I've been struggling to write lately. So many horrible things going
on in this world, this crazy election and the hate just spewing and
spreading through social media.
How did it become ok to
hide behind usernames and handles to spread hate against an entire
race, an entire religion, many good people that down at the core are
just like us? It's freaking depressing. And I've had enough. It's one
thing for unknown trolls to post awful hate, but to see people I know
and love "like" some of these things made me realize enough is enough.
Remember my post about gun control? Well, same thing applies here. Silence does nothing. Changes nothing. So I stopped being silent.
Embarrassingly
enough it started with a Facebook post that my own mother had "liked."
One of her friends had shared something derogatory about the Nice truck
attack with the headline "What a surprise! The Tunisian terrorist who
killed 84 people in Nice, France is a Muslim!" As soon as I saw it I
texted her along with a screenshot of her "like" telling her it was bad. Asking her not to spread hate or enable others that do, even if they are her friends.

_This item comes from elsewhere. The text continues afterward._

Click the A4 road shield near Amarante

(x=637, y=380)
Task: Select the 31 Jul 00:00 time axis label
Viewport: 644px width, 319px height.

I'll spare you all the details but it spiraled from there to be the absolute worst fight I've ever had with my mother. Words were screamed, names were called and honestly I don't know if any of it can be taken back and fixed. It's been two weeks since we last spoke or seen each other.
In the past I've always been the one to give in, to apologize for the
sake of getting along. I've already forgiven her in my heart, but I'm just not ready to extend the olive
branch right now. I want to teach my girls that there is only room for love
in their hearts. I want them to be surrounded by only love. No hate
for others that are different. And to be honest, no hate for their
mother.
If my mom were to call me I'm sure I'd cave.
But I feel like she needs to live the consequence of her words. She actually screamed at me, "Never speak to me again!" Would
she really sacrifice a relationship with her daughter and granddaughters
for the sake of it?
I would hope not. But I fear she will.